What to do. With the images set aside, retype every record below character for character.

Data excerpts.
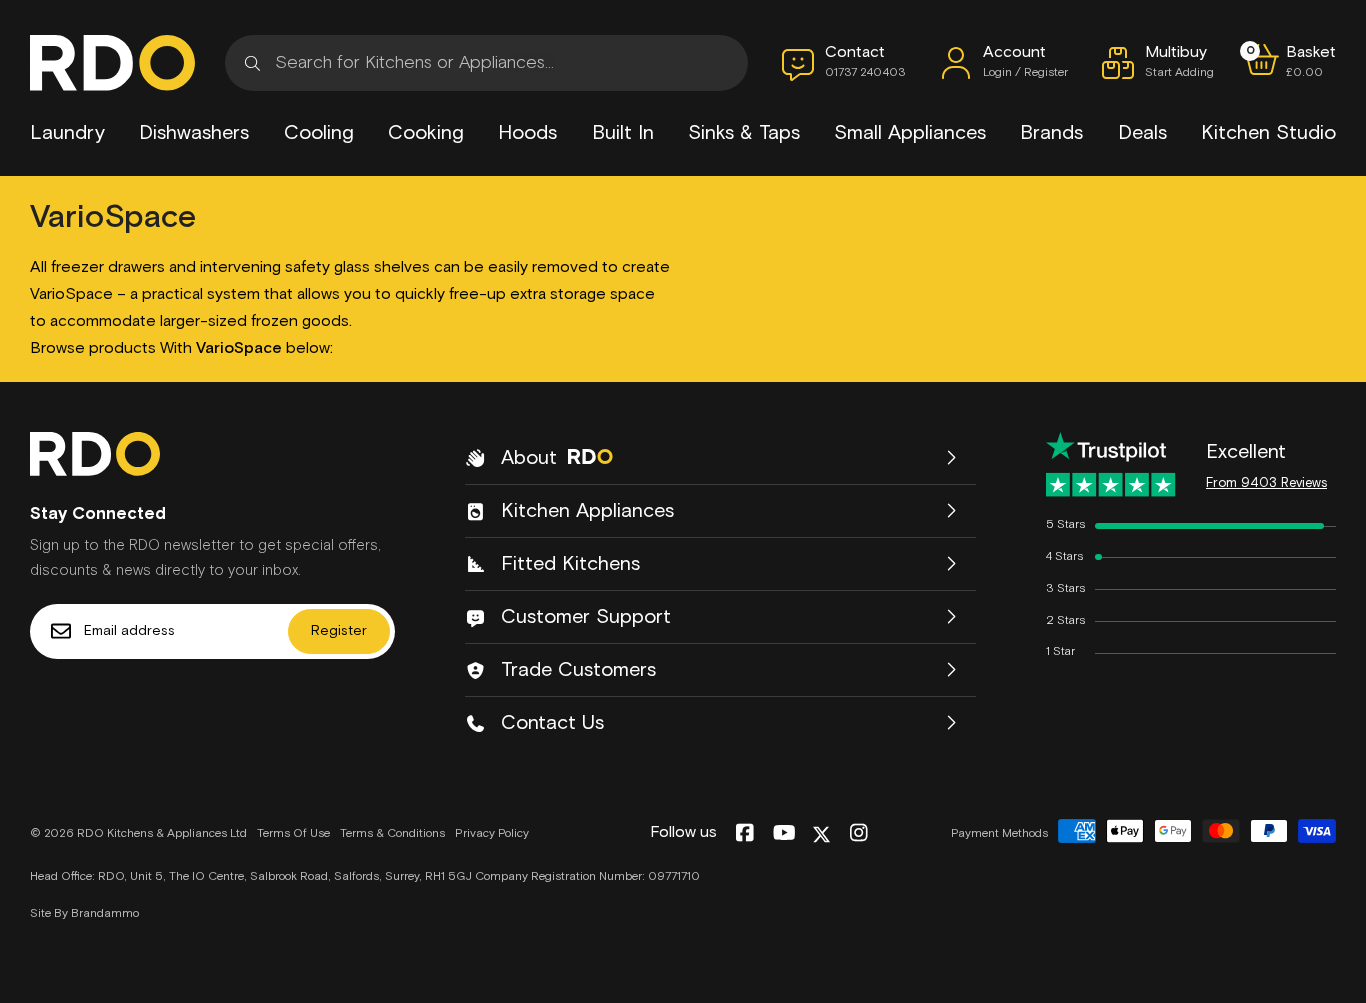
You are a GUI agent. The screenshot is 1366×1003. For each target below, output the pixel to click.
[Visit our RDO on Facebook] (744, 834)
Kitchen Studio (1268, 133)
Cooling (319, 133)
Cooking (426, 133)
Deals (1142, 133)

Exercise output.
You are a GUI agent. The screenshot is 1366×1003. For each target below, output the pixel to click.
[Visit our RDO on Facebook] (744, 834)
Kitchen Studio (1268, 133)
Cooling (319, 133)
Cooking (426, 133)
Deals (1142, 133)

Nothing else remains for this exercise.